In the end it was an incredibly lengthy and exciting-at-times, sleepy-at-others final table that set up as a battle of two of the game's best against a field of nobodies, but played out much differently. There's no doubt the biggest name in the final six proved he was best player, but a few of those "who-dats" managed to make their mark throughout the night as well.
While Erik Seidel came in to the final table with the most chips, many "experts" still had Ted Forrest as the favorite based on his ability to mix it up on the felt. However, the now six-time WPT final tablist and onetime champ would quickly become the biggest disappointment of the final six.
The trouble started for Forrest when he raised with pocket nines and Andrew Barta re-popped him. Mama always said stupid is as stupid does and Forrest made the wrong read; he shoved and Barta snapped him off with pocket kings.
Ted lost more than half his stack in the hand and would lose it all a little later when he picked up jacks and pushed again during a pre-flop raising war with Robert Richardson. Richardson had rockets and Forrest was cut down sixth ($103,360).
Adam "AKat11" Katz, the latest Internet pro to blow up on the WPT, was the next player out. Sadly, Katz never got on track today and was dogged when he shoved with top pair queens against Robert Richardson's flush draw.
The flush never came, but Richardson found a king on the river to bounce Katz fifth ($151,811).
Frank Cieri took the final table by storm today, moving in over the top of raises from just about every other player in the final six. The Yonkers undertaker, who acted like he was just happy to be here when things got started today, was winning pot after pot without a showdown. By the time it got down to four-handed he sat second in chips with over $2 million, about $200k more than Robert Richardson.
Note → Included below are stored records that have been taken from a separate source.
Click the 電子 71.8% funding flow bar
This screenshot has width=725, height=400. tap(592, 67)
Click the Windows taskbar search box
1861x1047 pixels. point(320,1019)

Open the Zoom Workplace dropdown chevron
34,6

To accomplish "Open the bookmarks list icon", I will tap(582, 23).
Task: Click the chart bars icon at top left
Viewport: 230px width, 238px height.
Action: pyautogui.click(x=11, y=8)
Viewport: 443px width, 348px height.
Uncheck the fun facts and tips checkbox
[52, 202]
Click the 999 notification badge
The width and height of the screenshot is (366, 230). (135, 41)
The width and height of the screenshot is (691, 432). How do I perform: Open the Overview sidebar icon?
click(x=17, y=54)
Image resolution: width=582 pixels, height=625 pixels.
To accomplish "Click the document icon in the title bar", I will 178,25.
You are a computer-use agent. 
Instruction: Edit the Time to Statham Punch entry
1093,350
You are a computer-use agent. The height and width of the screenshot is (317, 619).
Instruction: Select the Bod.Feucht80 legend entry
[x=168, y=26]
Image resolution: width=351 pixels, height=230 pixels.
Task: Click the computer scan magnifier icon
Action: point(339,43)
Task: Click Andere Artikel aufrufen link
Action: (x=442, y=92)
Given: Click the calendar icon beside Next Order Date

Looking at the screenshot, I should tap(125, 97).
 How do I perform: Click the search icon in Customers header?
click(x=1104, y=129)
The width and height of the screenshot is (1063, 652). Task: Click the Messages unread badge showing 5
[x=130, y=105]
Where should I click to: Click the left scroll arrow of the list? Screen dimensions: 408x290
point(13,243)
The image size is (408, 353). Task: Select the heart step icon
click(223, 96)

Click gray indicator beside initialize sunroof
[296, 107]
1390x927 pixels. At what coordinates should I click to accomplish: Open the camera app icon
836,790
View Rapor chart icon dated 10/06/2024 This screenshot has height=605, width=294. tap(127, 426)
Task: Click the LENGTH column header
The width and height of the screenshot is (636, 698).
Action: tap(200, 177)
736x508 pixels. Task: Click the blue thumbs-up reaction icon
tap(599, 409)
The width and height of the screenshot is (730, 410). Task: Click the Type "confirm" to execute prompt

It was Richardson, though, who finally called him down when Cieri shoved holding a club draw against his top pair. The pair held and Cieri was left crippled. He was buried a few hands later shoving with just a tiny stack and failing to improve against Rob-Rich's overcard.
The $200,261 for fourth had to be more than he was expecting though, coming into play today with the shortest stack.
After knocking out Katz and Cieri, Richardson, an HVAC service tech from Grand Rapids, Michigan playing in his first WPT event, suddenly found himself in unfamiliar territory. He had started the day fifth in chips with barely over half a million and had worked his way into the lead sitting on close to $6 million. It was also the first time since the end of Day 4 that somebody other than Erik Seidel was in command.
But it was really all an illusion. Seidel was the man in control and he chipped away at the less-experienced Richardson, taking large pot after large pot with timely raises and re-raises until he was back in the lead.
When Seidel wasn't winning pots, Andrew Barta was pushing all-in. It seemed like he was all-in every other hand until he finally got called down by Robert Richardson. The problem for Richardson was that this time, Barta actually had it. Richardson's top pair, big kicker was sunk by Barta's two pair and the hit dropped him into third position.
At this point Richardson looked ready to implode, but somehow he righted the ship and all three players ended up embroiled in a dead heat, with each sitting on stacks in the $3.5 million range. Sitting is the key word here folks, as things seriously slowed at this point. Not one of the three players remaining seemed ready to take a risk.
The hours rolled by before the seasoned vet Seidel took command again. By 3 a.m. (EDT), the 10th hour of play on the day, Seidel had managed to build yet another lead. The Team Full Tilt pro had about $5 million in chips to the $2.5 million of each of his less-experienced counterparts, who had suddenly begun shoving just about every hand with at least Barta suggesting the best way to take on Erik was for one of them to grab the other's chips and run with it.
The problem was that it was Seidel who eventually picked Barta off. All the shoving had given Barta a few more chips but Seidel's jacks held against his ace-queen, and Seidel's own ace-queen topped his Q-10 a few minutes later. Barta grabbed $281,011 for third and we were finally heads-up.
After a long six days of poker and a final table that rivaled some of the longest in WPT history, heads-up was a sharp contrast as it lasted just one hand. Seidel had a better than 4-1 lead and when the two went deep into hand No. 1, Seidel called Richardson's shove on a A♣ K♥ 9♠ 8♥ board with A♥ J♦. Richardson had just the 9♣ 7♠ and with the K♦ that fell on the river, the inevitable happened.
Richardson took home $558,792 for second and your big prize is the opportunity to find complete details on how Seidel managed to win his first WPT title and $967,390 on our Live Updates page.
That's it, that's all from Connecticut and the 2008 WPT Foxwoods Poker Classic. With only the WPT Championship left and coming up in a little over a week, Season 6 is just about done. Rumor has it that based on recent happenings, Mike Sexton is planning to adjust that monster-pot live-card slogan to more accurately reflect the play on tour.
"May all your final tables be marathons and your prize pools be dwindling" sounds about right to me.